Incident Report: ENA Watchdog Timeouts, MMIO Failures & Conntrack Drops

Sanitized post-mortem data extracted from official AWS Sev-1 documentation. Select the exact symptom below to traverse the diagnostic tree.

🚨 T-0: Monitoring Alert / Select Initial Symptom

Identify the primary failure mode:

1. ENA Keep-Alive Watchdog Timeout (Hardware Desync)

🩸 The "Bleeding" Indicator (Raw Log):

ena 0000:00:07.0 eth1: Keep alive watchdog timeout.

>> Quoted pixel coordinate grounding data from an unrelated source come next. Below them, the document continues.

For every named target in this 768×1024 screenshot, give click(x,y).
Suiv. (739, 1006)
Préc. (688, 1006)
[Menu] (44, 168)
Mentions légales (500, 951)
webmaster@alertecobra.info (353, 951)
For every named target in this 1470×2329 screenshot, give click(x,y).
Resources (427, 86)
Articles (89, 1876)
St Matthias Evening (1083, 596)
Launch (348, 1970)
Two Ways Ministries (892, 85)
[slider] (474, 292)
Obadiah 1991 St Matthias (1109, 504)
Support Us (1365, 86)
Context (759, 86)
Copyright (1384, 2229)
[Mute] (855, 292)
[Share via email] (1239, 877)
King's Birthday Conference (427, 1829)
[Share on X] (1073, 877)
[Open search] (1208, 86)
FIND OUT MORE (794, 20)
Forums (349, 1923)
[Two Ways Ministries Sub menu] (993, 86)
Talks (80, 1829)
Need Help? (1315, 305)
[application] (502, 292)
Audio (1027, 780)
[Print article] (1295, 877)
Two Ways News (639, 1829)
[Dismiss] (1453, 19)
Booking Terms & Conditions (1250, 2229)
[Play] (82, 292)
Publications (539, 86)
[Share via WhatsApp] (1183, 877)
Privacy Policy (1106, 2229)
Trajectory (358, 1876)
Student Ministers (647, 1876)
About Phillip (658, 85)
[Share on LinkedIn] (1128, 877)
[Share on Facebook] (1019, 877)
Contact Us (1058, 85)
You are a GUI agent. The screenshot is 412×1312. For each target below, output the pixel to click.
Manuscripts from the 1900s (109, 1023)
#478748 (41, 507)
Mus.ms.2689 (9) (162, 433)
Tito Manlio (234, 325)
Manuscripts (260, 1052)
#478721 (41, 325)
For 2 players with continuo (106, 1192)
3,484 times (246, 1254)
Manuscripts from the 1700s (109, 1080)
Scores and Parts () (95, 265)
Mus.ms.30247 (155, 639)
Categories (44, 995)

🧠 Under the Hood (5 Whys Root Cause): The Elastic Network Adapter (ENA) fails to send keep-alive notifications to the EC2 Nitro hypervisor. This hardware-to-driver desynchronization triggers a hard device reset, instantly severing all active network streams.

🛠️ The Fix (CLI Remediation):

# 1. Force an instance Stop/Start to migrate to healthy underlying hardware
aws ec2 stop-instances --instance-ids <your-instance-id>
aws ec2 start-instances --instance-ids <your-instance-id>

# 2. Once recovered, verify the ENA driver version (aim for >= 2.2.11)
modinfo ena

⚠️ Blast Radius: Stopping and starting the instance causes immediate downtime and changes ephemeral public IPs. Data on instance-store volumes will be permanently wiped.

2. ENA Memory Mapped I/O (MMIO) Read Timeout

🩸 The "Bleeding" Indicator:

[ENA_COM: ena_com_reg_bar_read32] reading reg failed for timeout. expected: req id offset

🧠 Under the Hood: An incompatible driver version, transient hardware failure, or severely busy PCIe bus prevents the initialization procedure from reading MMIO registers. The OS fails to attach the virtual network interface.

🛠️ The Fix:

# 1. Check if the driver is attempting to load but hanging in dmesg
dmesg | grep -i ena

# 2. If the OS boots but network is dead, update driver via DKMS (using Systems Manager or user-data on next boot)
sudo dkms install -m amzn-drivers -v <latest_ena_version>
sudo update-initramfs -c -k all

⚠️ Blast Radius: Modifying kernel modules requires a reboot to take effect. If the driver compilation fails, the instance may become permanently unreachable.

3. Security Group Connection Tracking Exhaustion

🩸 The "Bleeding" Indicator:

# Visible via ethtool metrics
conntrack_allowance_exceeded: 45021

🧠 Under the Hood: The instance exceeded its maximum allowance of stateful tracked connections (Conntrack) at the Security Group level. The EC2 hypervisor acts as a circuit breaker and silently drops all new packets attempting to establish a stateful flow.

🛠️ The Fix:

# 1. Confirm the packet drops are strictly due to conntrack exhaustion
ethtool -S eth0 | grep conntrack_allowance_exceeded

# 2. Convert high-traffic Security Group rules to "Untracked" (e.g., Allow 0.0.0.0/0 on ports 80/443 in BOTH directions)
aws ec2 authorize-security-group-ingress --group-id sg-12345678 --protocol tcp --port 80 --cidr 0.0.0.0/0
aws ec2 authorize-security-group-egress --group-id sg-12345678 --protocol tcp --port 80 --cidr 0.0.0.0/0

⚠️ Blast Radius: Opening outbound rules to 0.0.0.0/0 to bypass conntrack tracking may violate strict internal compliance policies. Review with your security team.